In the records that follow, locate every line with "agent" and extract it.

········

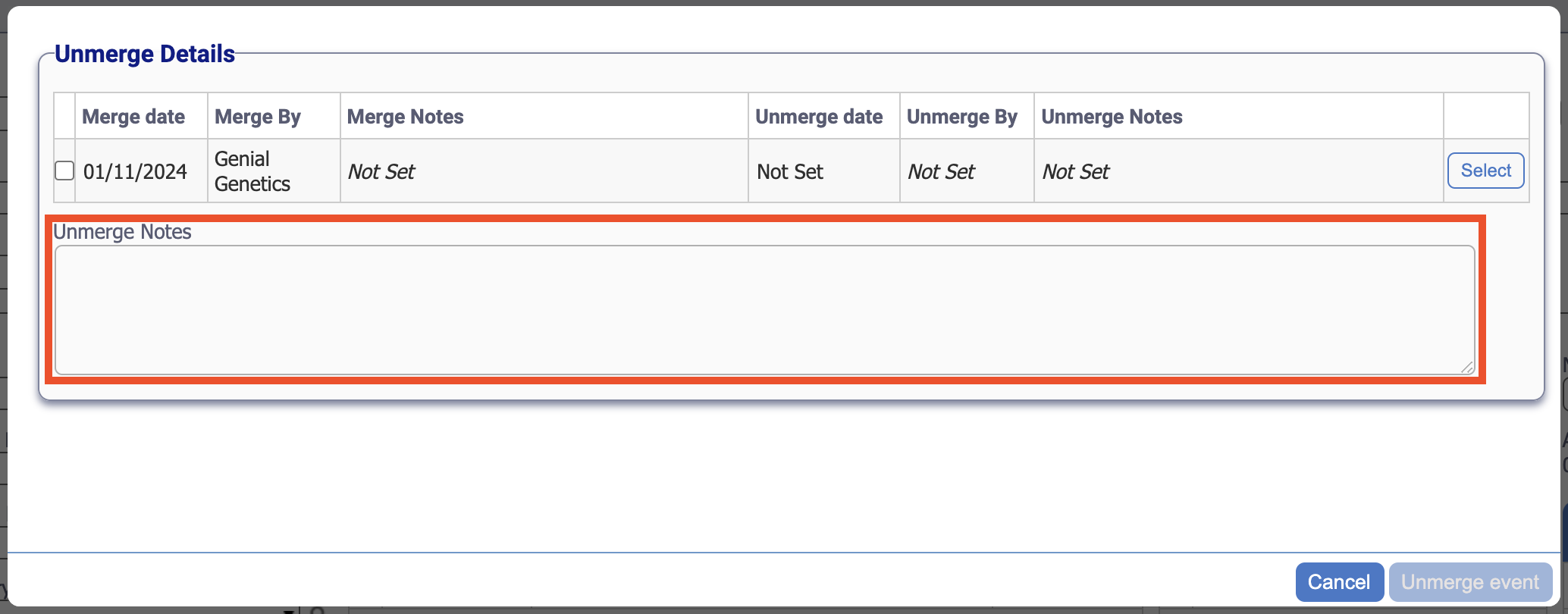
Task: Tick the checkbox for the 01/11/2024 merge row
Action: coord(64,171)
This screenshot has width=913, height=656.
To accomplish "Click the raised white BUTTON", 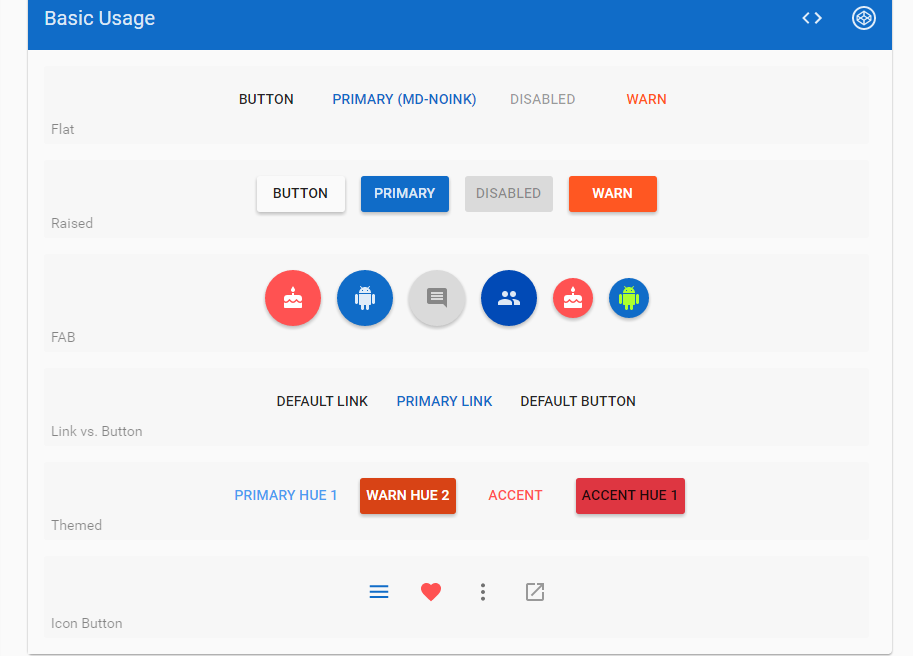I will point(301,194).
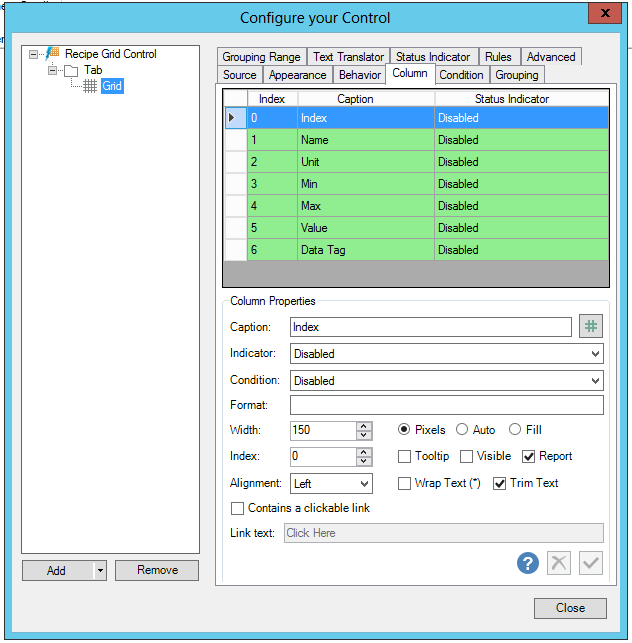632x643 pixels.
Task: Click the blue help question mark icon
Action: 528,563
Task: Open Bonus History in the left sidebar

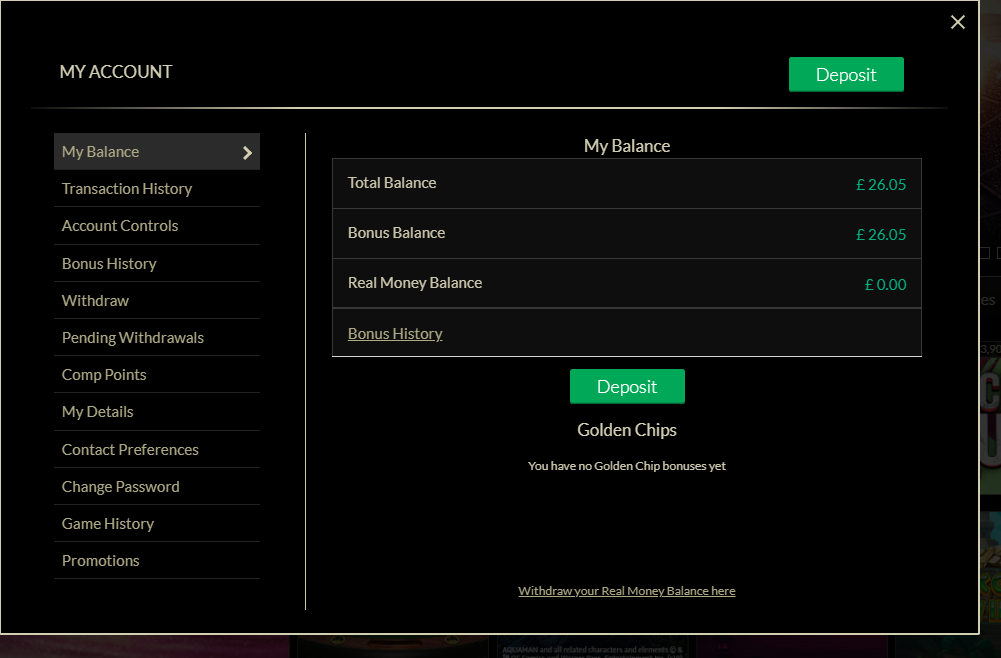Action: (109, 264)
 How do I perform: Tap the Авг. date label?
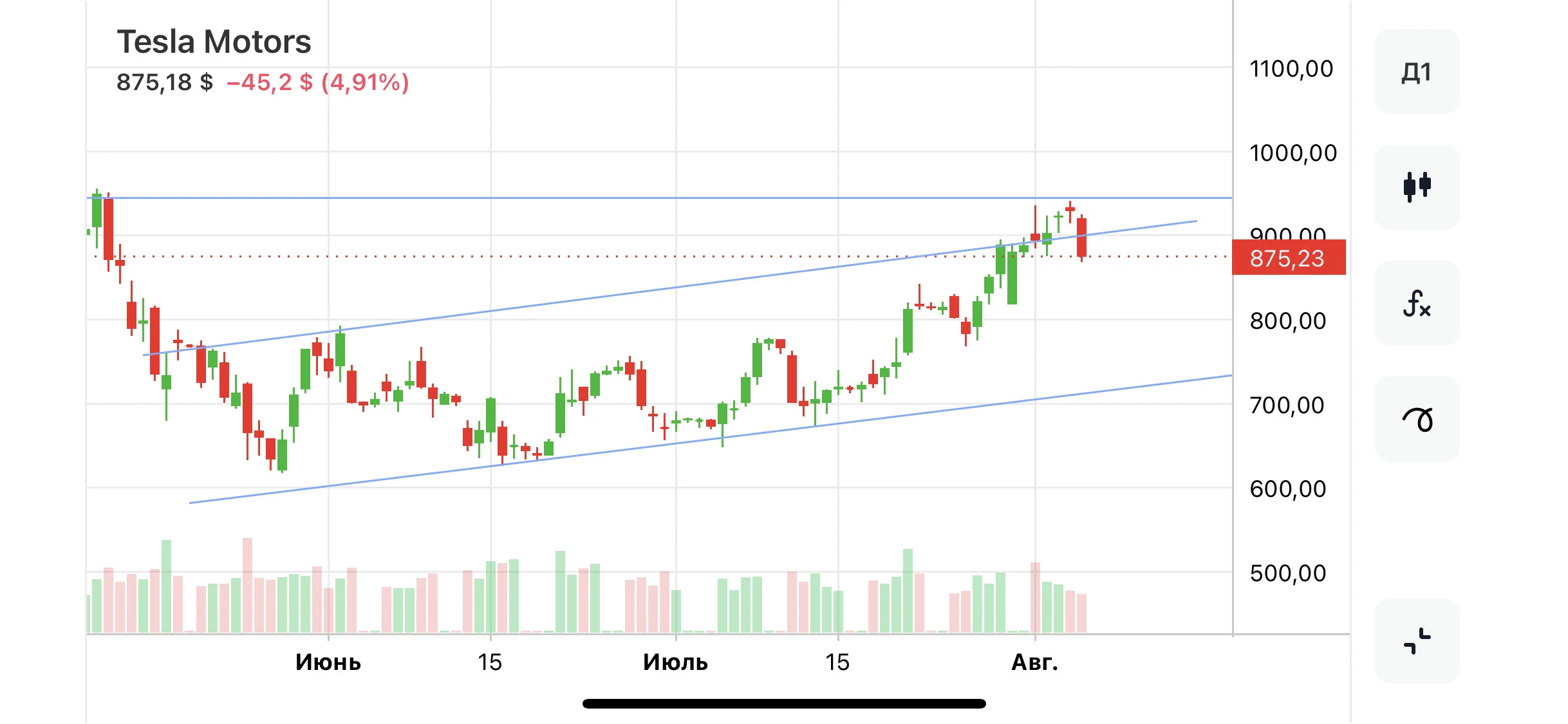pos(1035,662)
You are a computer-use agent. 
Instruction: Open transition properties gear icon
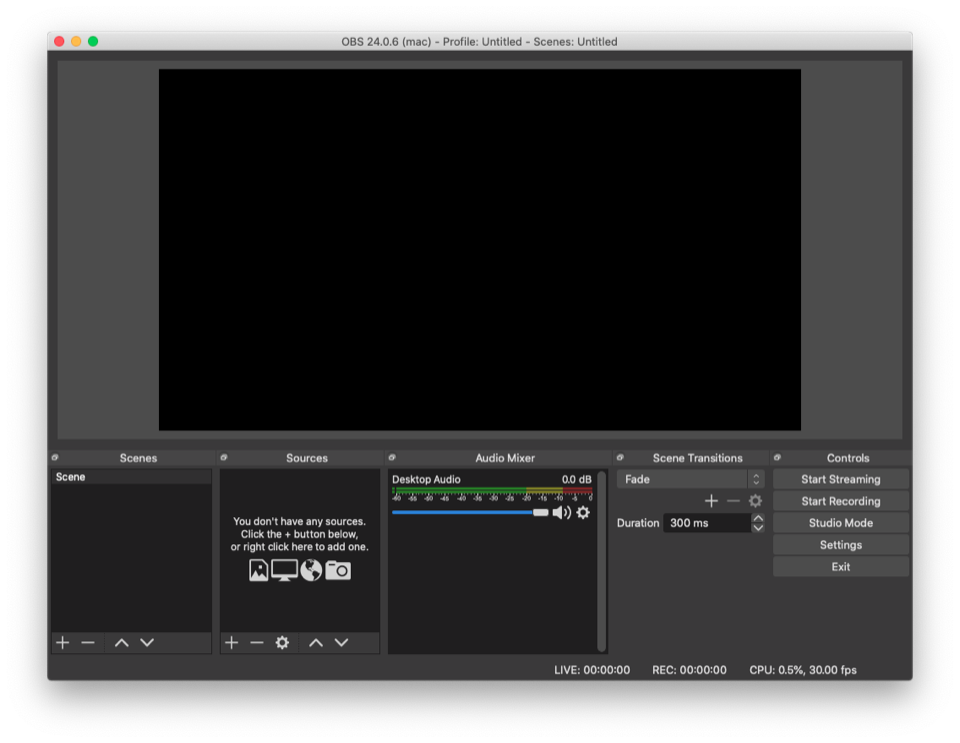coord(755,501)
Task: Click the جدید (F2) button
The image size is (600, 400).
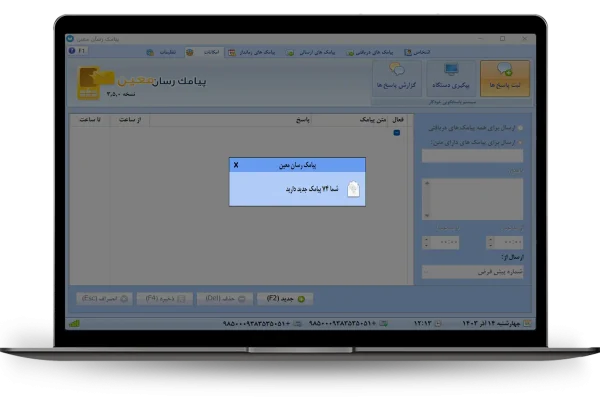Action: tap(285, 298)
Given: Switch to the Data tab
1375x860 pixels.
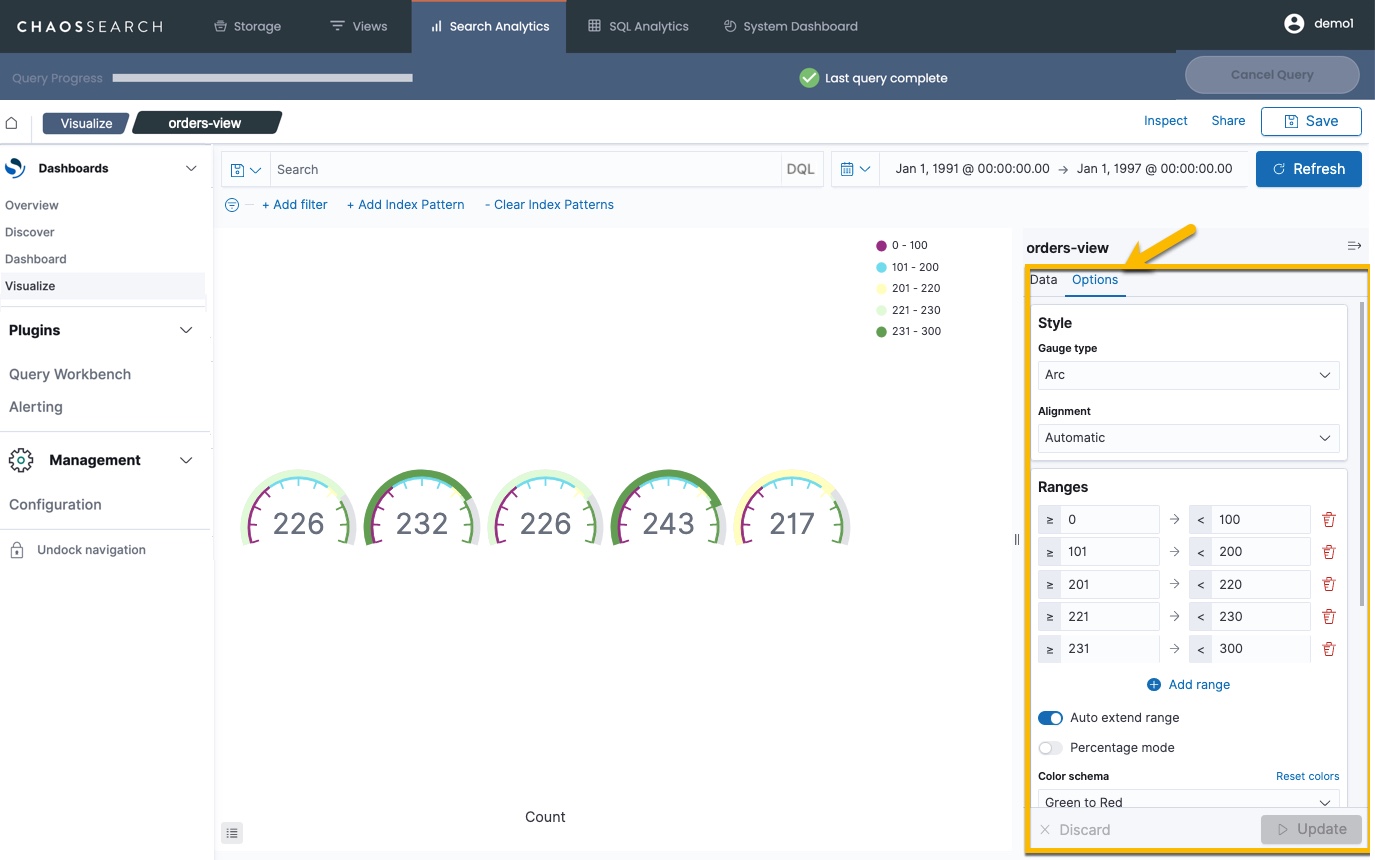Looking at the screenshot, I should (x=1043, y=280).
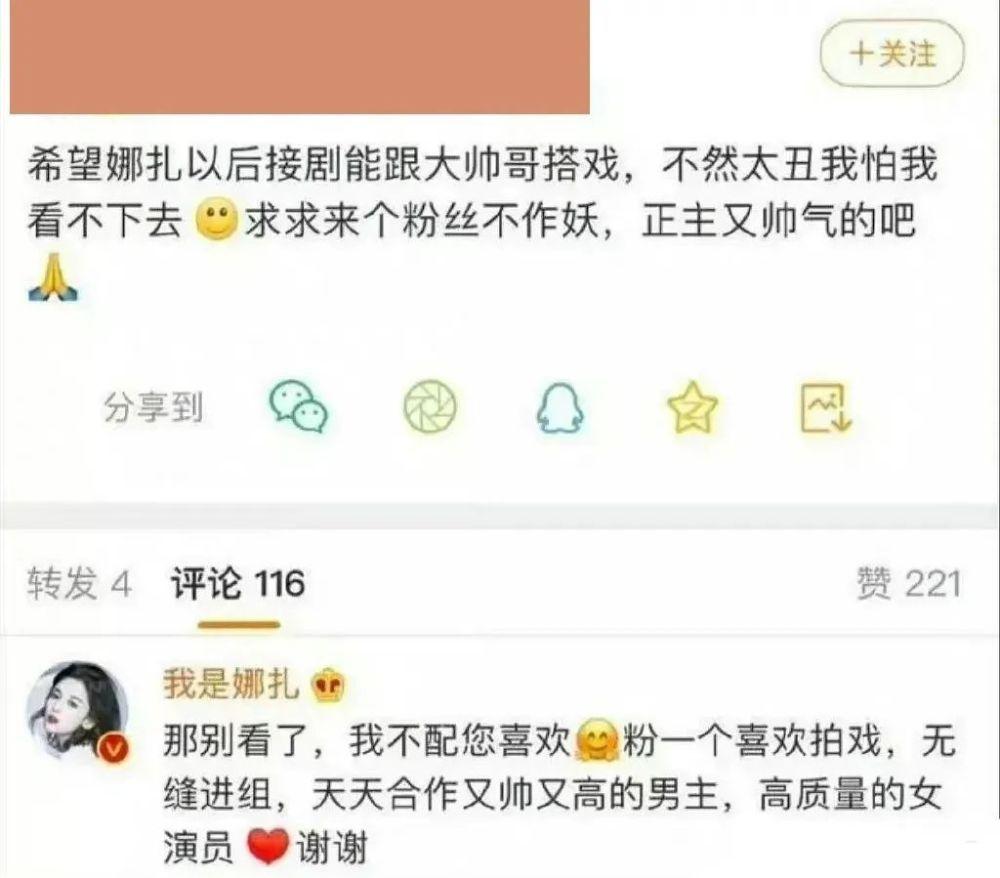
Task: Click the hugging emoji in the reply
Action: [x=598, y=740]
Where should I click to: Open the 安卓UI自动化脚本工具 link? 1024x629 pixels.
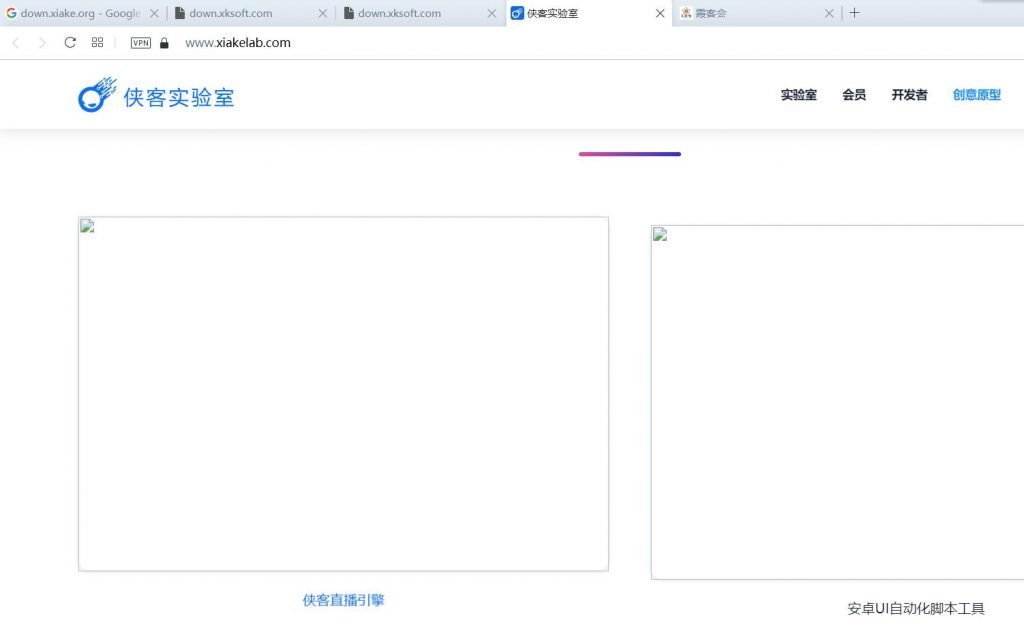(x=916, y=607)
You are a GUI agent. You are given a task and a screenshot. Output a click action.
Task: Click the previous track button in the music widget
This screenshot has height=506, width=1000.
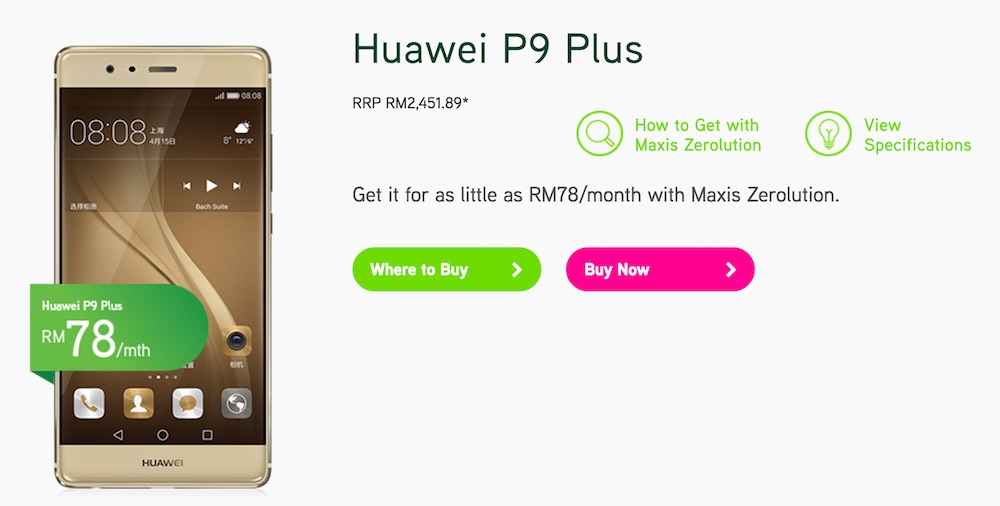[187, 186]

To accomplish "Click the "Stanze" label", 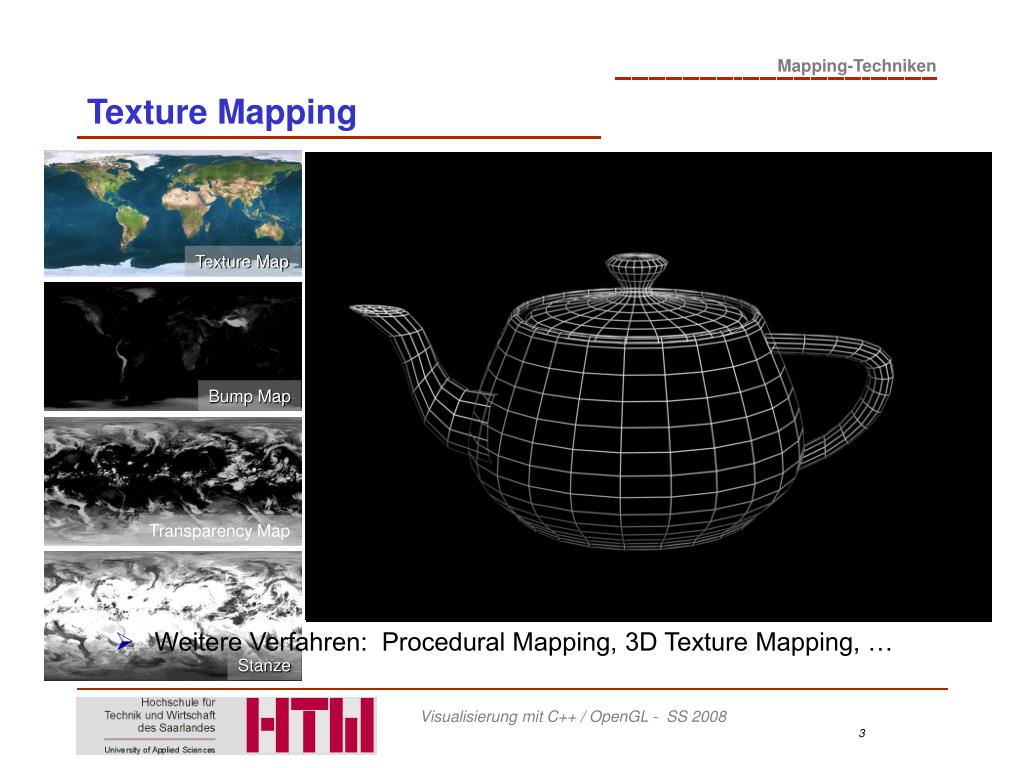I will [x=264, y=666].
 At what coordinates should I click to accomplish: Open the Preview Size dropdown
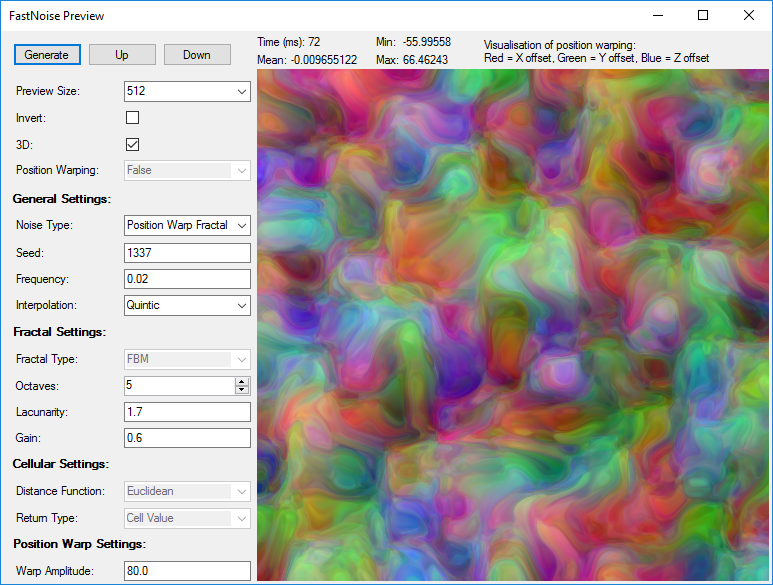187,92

········

ANSWER BELOW:
You are a computer-use agent. 
You are a GUI agent. You are given a task and a screenshot. Output a click action.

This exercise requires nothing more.